Così, secondo fonti vicine al dossier, tornerebbero in auge le banche. ArcelorMittal potrebbe ottenere un piccolo sconto sul prezzo di acquisto degli impianti, scendendo da 1,8 a 1,5 miliardi di euro. Somma che andrebbe a coprire i rimborsi dei crediti vantati dallo Stato e dalle banche, che convertirebbero le somme ottenute entrambi in quota capitale.

Ilva in amministrazione straordinaria, stando a quanto reso noto a suo tempo dalla Centrale rischi della Banca d’Italia, avrebbe un’esposizione di 1,723 miliardi di euro di utilizzato contro 578 milioni di accordato: la procedura ha ereditato una posizione “sconfinata” di 1,2 miliardi. In particolare sono le linee “a scadenza” (di solito i prestiti-tipo oppure la liquidità di cassa a tempo determinato) a influire maggiormente con uno sconfinato di 796 milioni. Dati riportati ultimamente anche dal ‘il Messaggero‘.

Partendo da questo quadro, il progetto dovrebbe prevedere che Stato e banche convertano le linee in pre deduzione, cioè quelle che godono di una priorità nel rimborso. Le banche erogarono due prestiti: uno di 250 milioni di euro nel 2014 all’ex gestione Riva commissariata, ed uno di 400 milioni di euro nel 2015 all’amministrazione straordinaria con la garanzia dello Stato.

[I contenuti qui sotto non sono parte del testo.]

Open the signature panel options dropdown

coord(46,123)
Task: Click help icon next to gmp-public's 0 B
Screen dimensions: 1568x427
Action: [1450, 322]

I 400 milioni sono i finanziamenti che lo Stato, avendoli garantito, potrebbe convertire. Le banche avanzerebbero somme con corsia prioritaria di restituzione pari a 280 milioni, divisi fra Intesa Sp (180 milioni), Unicredit (60 milioni), Banco Bpm (40 milioni). Dunque si procederebbe ad un aumento di capitale di 400 milioni a favore di Cdp o Invitalia per una quota capitale di AM InvestCO Italy pari al 18,2%. Balla però un altro 20% che potrebbe essere appannaggio delle stesse banche come garanzia o di società come Snam e Saipem. Con la maggioranza che resterebbe comunque nelle mani di ArcelorMittal pari al 60% delle quote.